Monday, June 25, 2012

Do you plan to eat broken glass?


I have no delusions of grandeur when I exercise. I am a little pudgier than I prefer, slower than I want to be and far less-attractive than I think I am when I am trying to get in my cardio. I am also sorry to say that I do not crave that workout; it's more of a Herculean task to get to do exercise than the energy I actually expend while exercising. Why? Because, I'm always trying to do "one more thing". I'll toss in one more load of laundry; send one more email; snooze one more time...which means I quickly eat up whatever time I allocated for exercise before the next thing I have to do (usually get to work on time). I also won't confess to a runner's high or adrenaline boost while pounding pavement or pumping iron. I'm usually counting down the minutes until it's over. While perfectly understanding the benefits of the cardio/strength/flexibility holy trifecta and can spout its virtues on a moment's notice...I loath the idea of the action if it's by myself. 

Once I'm committed to activity, I refuse to back away from the challenge and feel greater satisfaction over accomplishing something on my daily "To Do" list rather than the almighty "burn". The achy sensation I feel the next two days after a strong workout (whatever the genre) only annoys me that average activities remind me of the purposeful pain I've inflicted on myself in the name of fitness. I do like the subtle indentations of muscle (hard muscle carves are icky on girls - sorry) that come over consistent effort and I like not huffing and puffing after climbing the stairs at the office in heels. I do like that my heart/lungs/joints/muscles...and many other internal elements gain and maintain health from it all.
Ok, truthfully, I'm a social creature and more importantly, I'm a people-pleaser. If you agree to workout with me, I don't want to let you down. I have no qualms about dismissing solo workout dates with myself - mostly because I feel so damn conspicuous. "No one cares or is looking at you!" I say over and over to myself, but I don't really believe it...don't we all judge each other...just a little bit? So, this brings me to the point: The Gym. Urgh. One lovely benefit I have at work is a discounted gym membership. It's nice to know when I don't go, I don't pay as much. However, I am paying for it, and I shouldn't waste it. I just don't love all the grunting-sweating-thrusting masses. Who dresses up for the gym? Why is that guy wearing flip flops? Why are there two skin tones: pasty and fried? And, I'm sure that someone is, in fact, judging me. Welcome to my neurosis.

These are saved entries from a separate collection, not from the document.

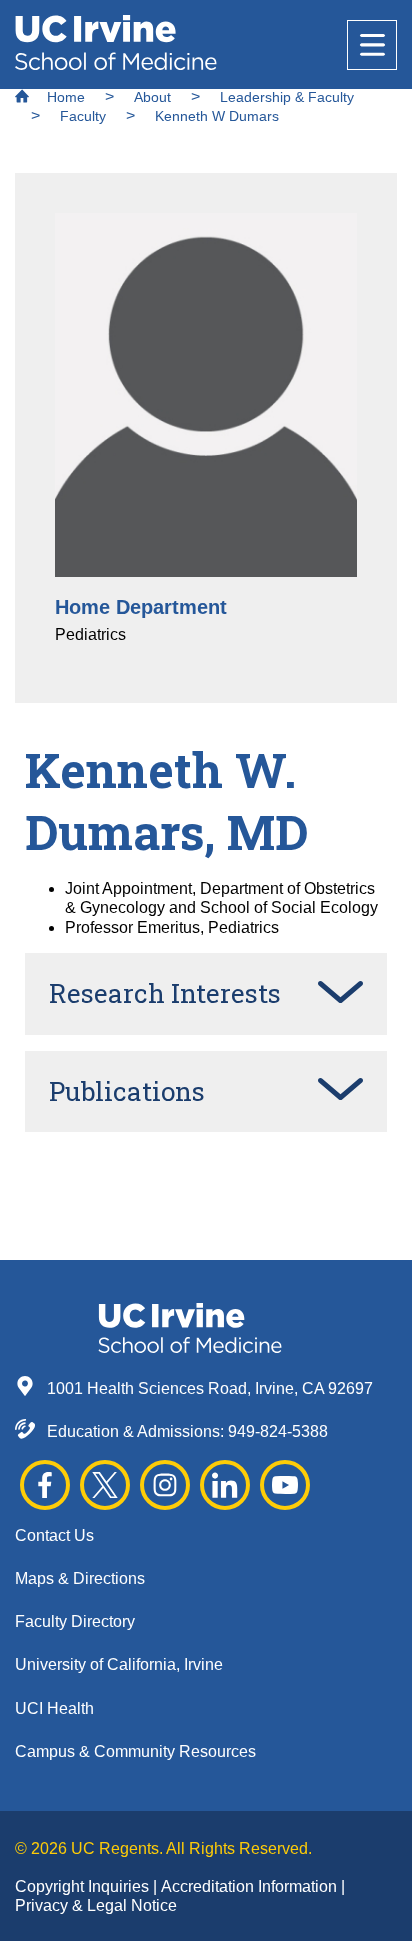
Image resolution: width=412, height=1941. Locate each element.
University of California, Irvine (119, 1664)
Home (64, 97)
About (152, 97)
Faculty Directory (75, 1621)
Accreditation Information (251, 1886)
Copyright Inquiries (84, 1886)
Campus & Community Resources (135, 1751)
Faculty (83, 116)
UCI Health (54, 1708)
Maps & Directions (80, 1578)
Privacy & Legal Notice (96, 1905)
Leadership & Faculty (287, 97)
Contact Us (54, 1535)
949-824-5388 (278, 1431)
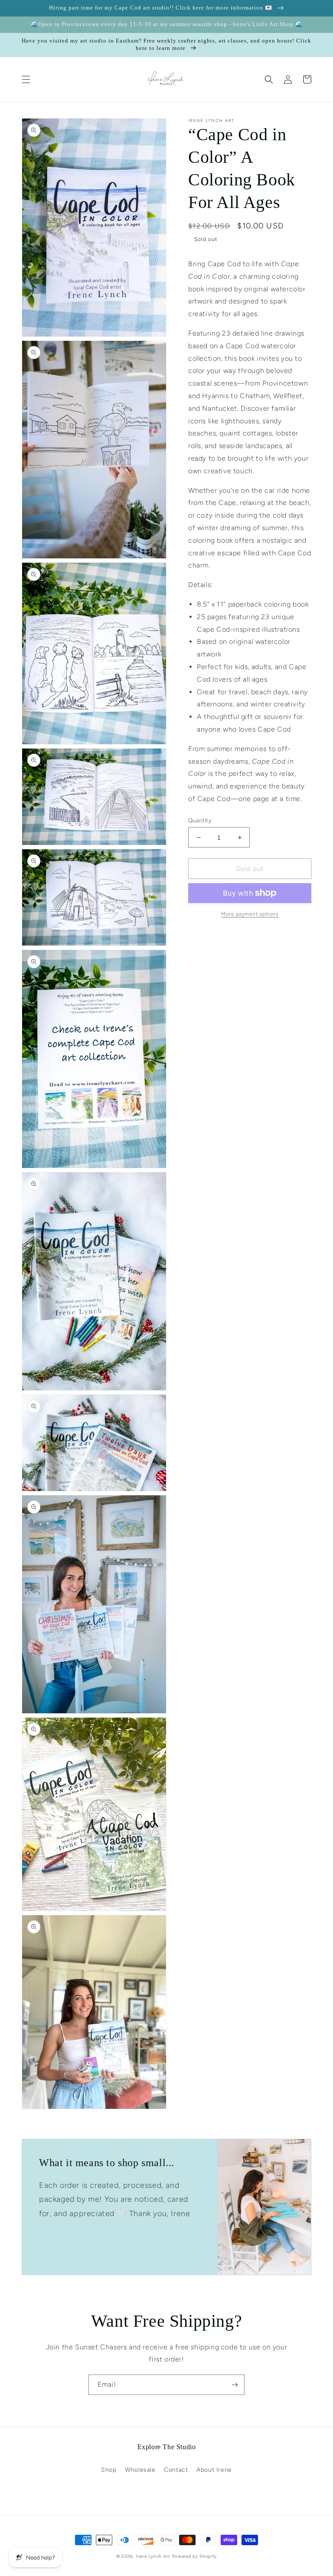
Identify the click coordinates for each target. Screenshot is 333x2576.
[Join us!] (234, 2385)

What I prefer is a trick. Get me outside, perhaps near water, let me plug in to whatever audio book I'm into and let me go. My favorite is to walk for hours. It's not terribly time-efficient, but maybe the decadence of stealing time is why I like it. Now, if you can add the dressing of a foreign land that I'm exploring, I'll walk until my feet beg for mercy. I like the outside and as it turns out, it's none-too-bad an option. Every non-snow month, I'm usually signed up for at least one outdoor race: 5k, 10k or half marathon. It's outside, it's with a buddy and I usually get a T-shirt or half-melted/heat-wilted food treat at the end. I have collected most of my running bibs and taped them on the inside of my pantry door as some kind of inspiration to...eat less? It doesn't work, but it's still fun to look at what I can do. Now, it's time (a little past) to start my training for my favorite hard thing: the Pink Half Marathon in October. It's all women, it's in Park City and I usually turn it into a mini vacation. It's hard as hell, but so satisfying. When people ask me if I plan to do a full marathon, I look at them as if they asked me if I like to eat broken glass. "What a bizarre question!" Oh well, they don't know any better.

1 comment:

Crystal said...

I love you! Isaiah showed me your blog. How is it I didn't know about it?!